Of all the lines in the entries below, give again exactly those starting at the line containing "The height and width of the screenshot is (952, 1250)." and ending at the line containing "The height and width of the screenshot is (520, 924).", both ends included, and no others.
[Exercise data — start]
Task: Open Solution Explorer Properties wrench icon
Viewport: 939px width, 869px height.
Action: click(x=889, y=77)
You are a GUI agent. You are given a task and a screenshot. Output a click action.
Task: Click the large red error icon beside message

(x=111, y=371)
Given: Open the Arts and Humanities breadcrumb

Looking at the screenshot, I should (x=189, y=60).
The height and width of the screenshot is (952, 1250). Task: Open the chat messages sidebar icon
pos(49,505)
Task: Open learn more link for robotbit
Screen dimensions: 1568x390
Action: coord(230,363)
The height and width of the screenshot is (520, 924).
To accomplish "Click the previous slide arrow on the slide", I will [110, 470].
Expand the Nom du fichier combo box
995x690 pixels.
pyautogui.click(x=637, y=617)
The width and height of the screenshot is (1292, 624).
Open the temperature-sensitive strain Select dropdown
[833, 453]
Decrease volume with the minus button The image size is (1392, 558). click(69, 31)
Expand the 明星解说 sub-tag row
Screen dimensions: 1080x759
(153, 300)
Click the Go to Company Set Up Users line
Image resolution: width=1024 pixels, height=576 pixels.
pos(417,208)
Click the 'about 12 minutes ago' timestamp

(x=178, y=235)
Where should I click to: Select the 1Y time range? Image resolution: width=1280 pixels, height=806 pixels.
[Exercise data — finish]
## Your response
The height and width of the screenshot is (952, 1250). Task: Open the chat messages sidebar icon
pos(49,505)
Task: Open learn more link for robotbit
Screen dimensions: 1568x390
Action: coord(230,363)
The height and width of the screenshot is (520, 924).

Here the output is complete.